> _Task goal_
Which lines come from the start of the records through the line that holds "Task: Click the large cat profile picture"? Write them out word for word.

------------------------------------------------------------

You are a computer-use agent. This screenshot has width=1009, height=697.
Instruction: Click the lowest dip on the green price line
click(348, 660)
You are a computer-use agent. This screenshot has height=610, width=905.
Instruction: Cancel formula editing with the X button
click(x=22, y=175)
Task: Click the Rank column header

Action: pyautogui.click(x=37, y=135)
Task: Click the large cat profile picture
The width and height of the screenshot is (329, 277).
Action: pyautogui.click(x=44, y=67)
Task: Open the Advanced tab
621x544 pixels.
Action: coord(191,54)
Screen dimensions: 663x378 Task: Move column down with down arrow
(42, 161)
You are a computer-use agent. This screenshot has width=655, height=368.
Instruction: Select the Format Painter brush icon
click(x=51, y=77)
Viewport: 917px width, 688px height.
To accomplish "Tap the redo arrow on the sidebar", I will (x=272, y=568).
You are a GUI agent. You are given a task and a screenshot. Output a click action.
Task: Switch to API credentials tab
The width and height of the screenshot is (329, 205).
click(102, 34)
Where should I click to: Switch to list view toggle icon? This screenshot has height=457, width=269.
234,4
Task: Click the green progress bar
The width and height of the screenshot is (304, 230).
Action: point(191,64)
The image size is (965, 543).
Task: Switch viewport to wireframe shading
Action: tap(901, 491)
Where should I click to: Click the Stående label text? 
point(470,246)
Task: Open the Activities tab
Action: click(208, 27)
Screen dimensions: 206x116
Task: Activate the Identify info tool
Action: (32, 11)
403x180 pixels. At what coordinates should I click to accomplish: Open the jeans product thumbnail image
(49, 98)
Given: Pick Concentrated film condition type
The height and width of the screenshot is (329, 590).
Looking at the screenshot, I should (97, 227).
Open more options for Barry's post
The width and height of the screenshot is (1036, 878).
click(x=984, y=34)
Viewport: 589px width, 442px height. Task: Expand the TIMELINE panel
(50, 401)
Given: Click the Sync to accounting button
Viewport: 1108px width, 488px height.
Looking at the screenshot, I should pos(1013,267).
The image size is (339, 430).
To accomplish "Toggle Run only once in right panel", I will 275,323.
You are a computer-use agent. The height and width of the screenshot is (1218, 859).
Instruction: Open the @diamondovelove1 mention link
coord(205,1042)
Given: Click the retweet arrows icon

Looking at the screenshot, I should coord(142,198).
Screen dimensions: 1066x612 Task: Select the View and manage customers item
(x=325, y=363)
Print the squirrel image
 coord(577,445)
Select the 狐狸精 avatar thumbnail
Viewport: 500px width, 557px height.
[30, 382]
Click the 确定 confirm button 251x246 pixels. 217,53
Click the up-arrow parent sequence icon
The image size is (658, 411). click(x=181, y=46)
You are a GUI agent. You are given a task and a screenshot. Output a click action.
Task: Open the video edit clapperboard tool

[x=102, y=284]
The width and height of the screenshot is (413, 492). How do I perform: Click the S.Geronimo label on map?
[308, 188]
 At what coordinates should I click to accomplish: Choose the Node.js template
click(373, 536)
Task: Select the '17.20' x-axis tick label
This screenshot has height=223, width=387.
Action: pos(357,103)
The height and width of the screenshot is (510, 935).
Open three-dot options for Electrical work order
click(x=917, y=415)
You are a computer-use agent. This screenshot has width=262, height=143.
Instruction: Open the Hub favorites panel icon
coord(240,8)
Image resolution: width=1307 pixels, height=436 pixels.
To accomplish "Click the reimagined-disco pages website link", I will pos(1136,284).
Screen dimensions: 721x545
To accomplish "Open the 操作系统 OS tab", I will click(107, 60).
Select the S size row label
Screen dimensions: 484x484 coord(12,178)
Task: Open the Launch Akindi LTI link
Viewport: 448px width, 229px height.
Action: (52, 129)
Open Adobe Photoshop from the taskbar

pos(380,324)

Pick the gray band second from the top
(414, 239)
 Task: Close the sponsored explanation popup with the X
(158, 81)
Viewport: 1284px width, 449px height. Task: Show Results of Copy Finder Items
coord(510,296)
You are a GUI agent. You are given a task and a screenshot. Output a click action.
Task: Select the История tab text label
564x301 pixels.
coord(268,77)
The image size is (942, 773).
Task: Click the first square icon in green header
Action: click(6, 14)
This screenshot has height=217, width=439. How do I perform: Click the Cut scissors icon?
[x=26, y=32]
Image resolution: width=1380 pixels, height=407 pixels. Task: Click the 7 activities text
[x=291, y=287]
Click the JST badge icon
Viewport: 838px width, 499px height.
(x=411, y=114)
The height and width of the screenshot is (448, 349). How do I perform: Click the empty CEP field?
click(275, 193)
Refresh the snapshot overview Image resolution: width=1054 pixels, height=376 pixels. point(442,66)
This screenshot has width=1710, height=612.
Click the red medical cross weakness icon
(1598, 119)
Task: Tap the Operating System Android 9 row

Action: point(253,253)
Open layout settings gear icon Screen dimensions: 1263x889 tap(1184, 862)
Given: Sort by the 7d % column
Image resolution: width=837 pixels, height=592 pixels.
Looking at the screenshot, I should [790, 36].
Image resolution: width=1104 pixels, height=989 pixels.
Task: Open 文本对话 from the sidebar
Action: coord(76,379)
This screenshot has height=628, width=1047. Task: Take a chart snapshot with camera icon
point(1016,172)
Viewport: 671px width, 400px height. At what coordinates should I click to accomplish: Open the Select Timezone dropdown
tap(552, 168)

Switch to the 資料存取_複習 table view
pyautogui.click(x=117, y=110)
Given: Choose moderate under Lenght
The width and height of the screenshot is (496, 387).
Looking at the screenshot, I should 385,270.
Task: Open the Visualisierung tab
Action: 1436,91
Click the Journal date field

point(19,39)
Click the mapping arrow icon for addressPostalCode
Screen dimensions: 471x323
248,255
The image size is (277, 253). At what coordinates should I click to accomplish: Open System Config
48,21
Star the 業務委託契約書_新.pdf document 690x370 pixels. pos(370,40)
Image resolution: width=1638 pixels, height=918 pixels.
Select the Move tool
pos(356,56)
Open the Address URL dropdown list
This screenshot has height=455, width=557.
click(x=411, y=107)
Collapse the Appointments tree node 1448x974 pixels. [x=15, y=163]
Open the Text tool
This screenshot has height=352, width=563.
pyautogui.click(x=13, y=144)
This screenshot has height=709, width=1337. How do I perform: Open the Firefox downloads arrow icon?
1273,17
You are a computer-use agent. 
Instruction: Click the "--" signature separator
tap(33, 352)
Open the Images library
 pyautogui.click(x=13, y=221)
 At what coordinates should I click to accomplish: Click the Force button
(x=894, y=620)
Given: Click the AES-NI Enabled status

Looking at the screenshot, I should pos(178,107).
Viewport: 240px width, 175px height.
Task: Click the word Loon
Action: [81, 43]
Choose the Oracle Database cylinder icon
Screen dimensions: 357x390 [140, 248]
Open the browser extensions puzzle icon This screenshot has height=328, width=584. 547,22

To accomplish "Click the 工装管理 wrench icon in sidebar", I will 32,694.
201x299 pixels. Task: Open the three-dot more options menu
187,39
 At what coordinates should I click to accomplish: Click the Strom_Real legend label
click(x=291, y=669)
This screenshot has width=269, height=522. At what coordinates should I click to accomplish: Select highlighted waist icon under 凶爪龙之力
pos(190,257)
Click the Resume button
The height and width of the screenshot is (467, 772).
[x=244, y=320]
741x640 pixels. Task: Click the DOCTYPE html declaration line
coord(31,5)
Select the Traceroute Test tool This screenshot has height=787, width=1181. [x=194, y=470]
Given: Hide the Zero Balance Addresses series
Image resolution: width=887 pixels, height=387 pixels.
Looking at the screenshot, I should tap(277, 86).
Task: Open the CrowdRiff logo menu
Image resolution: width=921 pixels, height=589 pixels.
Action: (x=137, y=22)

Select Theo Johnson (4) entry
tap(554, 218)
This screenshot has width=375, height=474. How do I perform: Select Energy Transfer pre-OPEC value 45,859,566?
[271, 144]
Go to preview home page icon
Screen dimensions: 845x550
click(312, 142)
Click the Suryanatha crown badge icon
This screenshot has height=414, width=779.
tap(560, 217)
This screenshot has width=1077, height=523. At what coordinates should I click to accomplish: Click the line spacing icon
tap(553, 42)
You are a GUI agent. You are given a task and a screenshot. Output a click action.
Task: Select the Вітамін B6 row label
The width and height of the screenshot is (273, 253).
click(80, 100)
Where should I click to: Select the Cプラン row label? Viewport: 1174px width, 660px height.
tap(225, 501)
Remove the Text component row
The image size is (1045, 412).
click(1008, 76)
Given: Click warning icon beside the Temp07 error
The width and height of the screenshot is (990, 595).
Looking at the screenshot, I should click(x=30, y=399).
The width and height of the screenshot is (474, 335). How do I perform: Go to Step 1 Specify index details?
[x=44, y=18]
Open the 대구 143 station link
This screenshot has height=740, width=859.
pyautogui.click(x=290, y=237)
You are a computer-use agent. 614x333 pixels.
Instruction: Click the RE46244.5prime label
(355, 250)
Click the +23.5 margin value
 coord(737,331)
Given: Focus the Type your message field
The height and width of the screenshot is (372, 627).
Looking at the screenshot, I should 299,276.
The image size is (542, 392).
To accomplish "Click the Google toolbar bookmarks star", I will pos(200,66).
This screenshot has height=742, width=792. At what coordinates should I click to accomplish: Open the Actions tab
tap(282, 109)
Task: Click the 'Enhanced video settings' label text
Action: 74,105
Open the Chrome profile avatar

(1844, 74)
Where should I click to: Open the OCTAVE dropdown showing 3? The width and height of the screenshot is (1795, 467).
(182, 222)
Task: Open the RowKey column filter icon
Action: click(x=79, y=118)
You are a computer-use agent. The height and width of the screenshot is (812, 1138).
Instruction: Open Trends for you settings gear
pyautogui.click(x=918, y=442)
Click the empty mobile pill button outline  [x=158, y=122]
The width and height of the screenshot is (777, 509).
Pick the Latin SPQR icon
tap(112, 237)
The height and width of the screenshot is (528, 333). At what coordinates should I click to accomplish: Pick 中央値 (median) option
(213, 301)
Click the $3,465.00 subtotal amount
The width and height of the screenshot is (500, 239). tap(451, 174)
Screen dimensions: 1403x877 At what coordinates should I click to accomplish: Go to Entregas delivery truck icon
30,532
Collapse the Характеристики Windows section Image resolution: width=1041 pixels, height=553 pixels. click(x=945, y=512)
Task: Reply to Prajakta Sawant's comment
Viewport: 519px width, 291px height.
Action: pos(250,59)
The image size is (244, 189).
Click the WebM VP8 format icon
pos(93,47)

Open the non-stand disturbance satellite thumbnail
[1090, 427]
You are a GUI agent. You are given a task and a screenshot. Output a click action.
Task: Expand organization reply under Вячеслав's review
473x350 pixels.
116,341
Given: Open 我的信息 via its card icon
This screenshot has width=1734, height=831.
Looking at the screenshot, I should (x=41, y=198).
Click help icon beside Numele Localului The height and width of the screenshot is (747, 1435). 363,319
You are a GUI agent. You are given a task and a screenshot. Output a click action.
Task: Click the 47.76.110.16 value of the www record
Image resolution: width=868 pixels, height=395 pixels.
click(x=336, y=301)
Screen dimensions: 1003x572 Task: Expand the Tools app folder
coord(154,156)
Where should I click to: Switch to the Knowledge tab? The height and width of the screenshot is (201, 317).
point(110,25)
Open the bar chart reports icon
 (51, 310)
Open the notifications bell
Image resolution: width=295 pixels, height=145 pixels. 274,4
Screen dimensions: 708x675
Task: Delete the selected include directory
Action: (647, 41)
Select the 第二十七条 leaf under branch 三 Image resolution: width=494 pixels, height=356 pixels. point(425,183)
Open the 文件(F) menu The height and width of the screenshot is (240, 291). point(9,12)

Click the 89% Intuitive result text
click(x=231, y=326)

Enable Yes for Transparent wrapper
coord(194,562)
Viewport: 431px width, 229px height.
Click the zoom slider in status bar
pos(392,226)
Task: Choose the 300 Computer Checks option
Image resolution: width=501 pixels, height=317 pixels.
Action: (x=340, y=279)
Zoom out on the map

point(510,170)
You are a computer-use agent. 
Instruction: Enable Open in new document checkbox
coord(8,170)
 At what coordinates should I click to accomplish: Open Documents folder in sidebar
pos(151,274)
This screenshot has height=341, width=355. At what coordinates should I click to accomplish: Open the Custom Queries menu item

------------------------------------------------------------

> _Output of the exercise_
You are a computer-use agent. This screenshot has width=1009, height=697.
Instruction: Click the lowest dip on the green price line
click(348, 660)
You are a computer-use agent. This screenshot has height=610, width=905.
Instruction: Cancel formula editing with the X button
click(x=22, y=175)
Task: Click the Rank column header

Action: pyautogui.click(x=37, y=135)
Task: Click the large cat profile picture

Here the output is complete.